六本木の東京ミッドタウン前に出現したダブル・デッカー(C)Marino Matsushima

英国がEU離脱決議をして以来、劇的にポンド安が進み、海外から英国を目指す観光客にとっては、かなり“お得”な状況が生まれている。この機会に英国観光をさらにアピールしようと、ブリティッシュ・エアウェイズ(BA)が世界的なキャンペーン「London for less」(お手頃ロンドン)を展開。日本では1130日、六本木から原宿、渋谷を繋ぐ2階建てのロンドンバス(ダブルデッカー)が登場、乗り込んだ人々をもてなした。
車内は英国国旗とバルーンで装飾。否が応でもパーティー気分に。
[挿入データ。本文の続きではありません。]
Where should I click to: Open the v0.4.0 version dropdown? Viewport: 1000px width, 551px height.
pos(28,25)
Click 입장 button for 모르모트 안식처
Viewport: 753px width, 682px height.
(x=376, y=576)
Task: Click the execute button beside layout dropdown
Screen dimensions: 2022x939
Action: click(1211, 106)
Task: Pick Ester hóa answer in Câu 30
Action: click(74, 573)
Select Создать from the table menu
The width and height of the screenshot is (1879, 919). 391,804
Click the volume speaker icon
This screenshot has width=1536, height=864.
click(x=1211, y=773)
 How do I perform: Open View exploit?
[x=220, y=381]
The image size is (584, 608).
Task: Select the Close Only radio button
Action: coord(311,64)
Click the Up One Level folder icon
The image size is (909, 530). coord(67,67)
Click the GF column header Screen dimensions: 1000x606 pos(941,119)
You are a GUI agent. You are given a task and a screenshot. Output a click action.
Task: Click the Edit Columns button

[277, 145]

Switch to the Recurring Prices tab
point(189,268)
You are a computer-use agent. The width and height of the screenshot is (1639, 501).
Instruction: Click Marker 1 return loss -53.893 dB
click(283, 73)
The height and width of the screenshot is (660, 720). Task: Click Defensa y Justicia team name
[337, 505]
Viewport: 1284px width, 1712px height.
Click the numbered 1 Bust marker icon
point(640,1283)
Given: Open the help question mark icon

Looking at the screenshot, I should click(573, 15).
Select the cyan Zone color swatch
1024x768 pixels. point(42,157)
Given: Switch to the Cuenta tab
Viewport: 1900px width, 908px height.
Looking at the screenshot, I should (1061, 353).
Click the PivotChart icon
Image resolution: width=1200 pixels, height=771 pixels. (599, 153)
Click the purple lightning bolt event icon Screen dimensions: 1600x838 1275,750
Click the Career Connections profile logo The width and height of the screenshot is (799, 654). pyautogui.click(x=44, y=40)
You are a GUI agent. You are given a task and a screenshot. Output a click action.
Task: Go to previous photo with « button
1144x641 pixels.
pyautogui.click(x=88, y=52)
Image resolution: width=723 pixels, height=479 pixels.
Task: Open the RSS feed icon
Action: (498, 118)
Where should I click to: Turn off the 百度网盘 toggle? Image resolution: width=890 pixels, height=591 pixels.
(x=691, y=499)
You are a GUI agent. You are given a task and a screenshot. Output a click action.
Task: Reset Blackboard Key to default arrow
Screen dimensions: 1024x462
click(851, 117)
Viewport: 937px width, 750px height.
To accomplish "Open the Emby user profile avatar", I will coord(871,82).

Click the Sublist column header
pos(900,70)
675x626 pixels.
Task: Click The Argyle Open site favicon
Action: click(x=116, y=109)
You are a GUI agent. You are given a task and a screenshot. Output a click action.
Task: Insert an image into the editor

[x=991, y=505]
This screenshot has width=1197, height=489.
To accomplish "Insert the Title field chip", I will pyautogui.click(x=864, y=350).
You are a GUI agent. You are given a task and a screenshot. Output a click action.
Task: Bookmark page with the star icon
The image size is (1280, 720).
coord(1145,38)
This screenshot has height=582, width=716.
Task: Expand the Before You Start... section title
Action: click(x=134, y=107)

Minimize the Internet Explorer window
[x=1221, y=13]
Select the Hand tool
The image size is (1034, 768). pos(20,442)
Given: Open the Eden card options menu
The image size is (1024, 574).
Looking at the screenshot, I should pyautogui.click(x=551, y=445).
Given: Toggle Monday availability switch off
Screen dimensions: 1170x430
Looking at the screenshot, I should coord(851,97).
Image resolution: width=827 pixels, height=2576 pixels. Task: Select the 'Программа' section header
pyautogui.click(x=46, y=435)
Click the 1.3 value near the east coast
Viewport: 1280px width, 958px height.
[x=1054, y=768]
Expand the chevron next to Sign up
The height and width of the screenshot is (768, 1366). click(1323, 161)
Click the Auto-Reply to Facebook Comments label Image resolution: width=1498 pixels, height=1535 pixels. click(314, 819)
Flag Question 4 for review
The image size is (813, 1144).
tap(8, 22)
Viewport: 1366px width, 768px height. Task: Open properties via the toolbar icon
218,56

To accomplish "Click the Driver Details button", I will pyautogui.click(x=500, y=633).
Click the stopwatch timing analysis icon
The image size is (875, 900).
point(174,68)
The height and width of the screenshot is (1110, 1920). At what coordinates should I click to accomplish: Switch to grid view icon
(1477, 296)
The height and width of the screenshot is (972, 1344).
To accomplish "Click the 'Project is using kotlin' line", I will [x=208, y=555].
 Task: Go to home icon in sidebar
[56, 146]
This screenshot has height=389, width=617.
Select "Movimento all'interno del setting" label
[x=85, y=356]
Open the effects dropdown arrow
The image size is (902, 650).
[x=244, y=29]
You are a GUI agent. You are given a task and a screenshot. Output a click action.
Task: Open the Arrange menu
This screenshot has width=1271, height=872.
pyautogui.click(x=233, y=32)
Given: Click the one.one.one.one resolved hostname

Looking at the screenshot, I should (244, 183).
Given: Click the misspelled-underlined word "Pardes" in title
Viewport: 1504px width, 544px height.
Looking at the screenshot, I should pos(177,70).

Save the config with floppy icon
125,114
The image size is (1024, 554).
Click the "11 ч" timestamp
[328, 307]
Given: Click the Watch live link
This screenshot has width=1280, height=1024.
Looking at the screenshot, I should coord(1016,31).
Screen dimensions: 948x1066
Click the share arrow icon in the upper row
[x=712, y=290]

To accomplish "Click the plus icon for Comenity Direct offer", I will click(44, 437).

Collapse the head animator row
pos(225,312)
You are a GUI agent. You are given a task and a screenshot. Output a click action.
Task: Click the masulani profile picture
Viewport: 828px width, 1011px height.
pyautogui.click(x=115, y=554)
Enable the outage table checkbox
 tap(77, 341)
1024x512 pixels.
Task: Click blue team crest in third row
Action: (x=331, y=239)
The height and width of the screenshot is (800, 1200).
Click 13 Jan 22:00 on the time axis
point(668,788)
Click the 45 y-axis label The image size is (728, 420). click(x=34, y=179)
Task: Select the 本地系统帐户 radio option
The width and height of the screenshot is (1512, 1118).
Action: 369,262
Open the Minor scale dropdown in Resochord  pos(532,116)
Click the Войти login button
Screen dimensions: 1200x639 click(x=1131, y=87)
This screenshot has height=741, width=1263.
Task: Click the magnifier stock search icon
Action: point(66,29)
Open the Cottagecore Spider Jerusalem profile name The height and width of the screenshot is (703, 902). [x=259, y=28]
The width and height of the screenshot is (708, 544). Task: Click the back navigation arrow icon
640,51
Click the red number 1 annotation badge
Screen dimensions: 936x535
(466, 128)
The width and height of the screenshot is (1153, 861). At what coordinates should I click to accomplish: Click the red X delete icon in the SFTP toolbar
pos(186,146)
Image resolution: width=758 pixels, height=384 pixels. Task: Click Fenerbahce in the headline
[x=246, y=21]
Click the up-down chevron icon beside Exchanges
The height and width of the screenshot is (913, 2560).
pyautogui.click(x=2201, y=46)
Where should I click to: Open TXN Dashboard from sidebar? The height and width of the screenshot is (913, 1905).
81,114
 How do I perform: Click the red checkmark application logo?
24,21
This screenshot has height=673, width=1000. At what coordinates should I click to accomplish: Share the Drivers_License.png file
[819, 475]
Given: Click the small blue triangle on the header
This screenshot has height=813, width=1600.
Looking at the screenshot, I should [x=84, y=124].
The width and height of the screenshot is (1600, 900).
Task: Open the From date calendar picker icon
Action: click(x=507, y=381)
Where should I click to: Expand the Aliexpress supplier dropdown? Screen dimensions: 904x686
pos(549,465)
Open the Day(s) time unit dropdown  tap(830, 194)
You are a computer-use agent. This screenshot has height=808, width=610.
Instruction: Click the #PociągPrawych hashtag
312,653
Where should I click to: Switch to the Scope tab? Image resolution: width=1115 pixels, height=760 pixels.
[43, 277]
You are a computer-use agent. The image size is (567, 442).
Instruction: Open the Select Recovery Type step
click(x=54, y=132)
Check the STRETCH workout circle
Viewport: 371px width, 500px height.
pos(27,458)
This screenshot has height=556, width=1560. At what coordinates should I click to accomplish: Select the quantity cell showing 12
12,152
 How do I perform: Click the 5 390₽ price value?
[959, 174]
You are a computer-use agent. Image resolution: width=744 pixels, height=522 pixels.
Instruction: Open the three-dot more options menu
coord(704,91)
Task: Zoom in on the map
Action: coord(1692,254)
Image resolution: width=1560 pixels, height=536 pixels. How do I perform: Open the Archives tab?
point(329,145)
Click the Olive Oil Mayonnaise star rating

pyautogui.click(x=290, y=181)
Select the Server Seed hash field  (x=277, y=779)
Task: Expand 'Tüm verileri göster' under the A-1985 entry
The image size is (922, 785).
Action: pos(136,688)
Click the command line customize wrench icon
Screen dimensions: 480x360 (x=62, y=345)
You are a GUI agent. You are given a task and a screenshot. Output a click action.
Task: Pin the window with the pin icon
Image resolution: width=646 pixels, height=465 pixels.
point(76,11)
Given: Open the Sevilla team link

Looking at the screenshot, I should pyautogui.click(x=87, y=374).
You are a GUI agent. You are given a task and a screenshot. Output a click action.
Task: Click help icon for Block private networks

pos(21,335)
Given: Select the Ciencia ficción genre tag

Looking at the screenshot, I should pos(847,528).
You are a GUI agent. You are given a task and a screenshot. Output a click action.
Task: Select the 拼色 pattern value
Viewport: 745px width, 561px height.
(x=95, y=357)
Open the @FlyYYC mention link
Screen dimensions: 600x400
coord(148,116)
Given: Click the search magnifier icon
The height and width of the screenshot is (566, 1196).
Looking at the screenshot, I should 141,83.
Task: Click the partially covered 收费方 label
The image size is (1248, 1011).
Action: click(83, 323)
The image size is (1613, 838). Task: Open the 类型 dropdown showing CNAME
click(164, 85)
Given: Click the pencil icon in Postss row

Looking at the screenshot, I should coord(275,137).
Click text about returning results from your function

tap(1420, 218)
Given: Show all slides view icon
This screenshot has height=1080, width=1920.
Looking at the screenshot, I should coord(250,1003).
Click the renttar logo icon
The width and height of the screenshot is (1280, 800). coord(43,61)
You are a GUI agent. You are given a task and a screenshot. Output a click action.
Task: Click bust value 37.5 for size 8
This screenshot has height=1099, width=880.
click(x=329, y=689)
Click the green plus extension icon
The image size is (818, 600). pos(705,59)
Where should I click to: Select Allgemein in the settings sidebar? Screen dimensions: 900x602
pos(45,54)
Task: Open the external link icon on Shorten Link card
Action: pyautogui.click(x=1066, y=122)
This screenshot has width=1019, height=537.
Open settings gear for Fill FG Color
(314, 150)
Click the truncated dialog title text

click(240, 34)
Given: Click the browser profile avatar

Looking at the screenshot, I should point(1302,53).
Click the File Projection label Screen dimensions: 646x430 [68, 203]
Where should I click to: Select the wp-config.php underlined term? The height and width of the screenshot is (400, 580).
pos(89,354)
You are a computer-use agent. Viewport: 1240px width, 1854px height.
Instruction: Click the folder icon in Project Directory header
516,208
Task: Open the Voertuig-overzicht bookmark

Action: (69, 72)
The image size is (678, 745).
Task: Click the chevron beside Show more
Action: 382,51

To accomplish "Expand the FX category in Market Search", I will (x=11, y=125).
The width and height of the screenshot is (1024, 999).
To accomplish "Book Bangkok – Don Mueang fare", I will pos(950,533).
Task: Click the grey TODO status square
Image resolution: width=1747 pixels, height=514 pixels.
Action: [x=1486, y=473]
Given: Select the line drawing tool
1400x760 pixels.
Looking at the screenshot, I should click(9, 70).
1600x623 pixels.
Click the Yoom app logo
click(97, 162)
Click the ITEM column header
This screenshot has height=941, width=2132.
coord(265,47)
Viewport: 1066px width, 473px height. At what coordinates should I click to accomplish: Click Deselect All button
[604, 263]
(C)Marino Matsushima
14時の第一便前にさきがけて運行されたマスコミ便に招かれたのは、15人ほどのジャーナリスト。小ぶりの(そしておそらく年季の入った)ダブルデッカーの1階部分に乗り込むと、13時過ぎ、六本木ミッドタウン前を出発した。まずは二名の英国人パイロットがマイクを握り、通常はボーイング787を操縦しているが、今日はこの特別な「007便」で皆さんを安全で楽しい旅にいざないますよ、と挨拶。そして(飛行が安定するのを待って始まる空の旅の機内サービスよろしく)5分ほど間をおいて、2階から現れた女性キャビン・アテンダント2名がミネラル・ウォーターとCadburyのチョコ、そして英国旗を配布した。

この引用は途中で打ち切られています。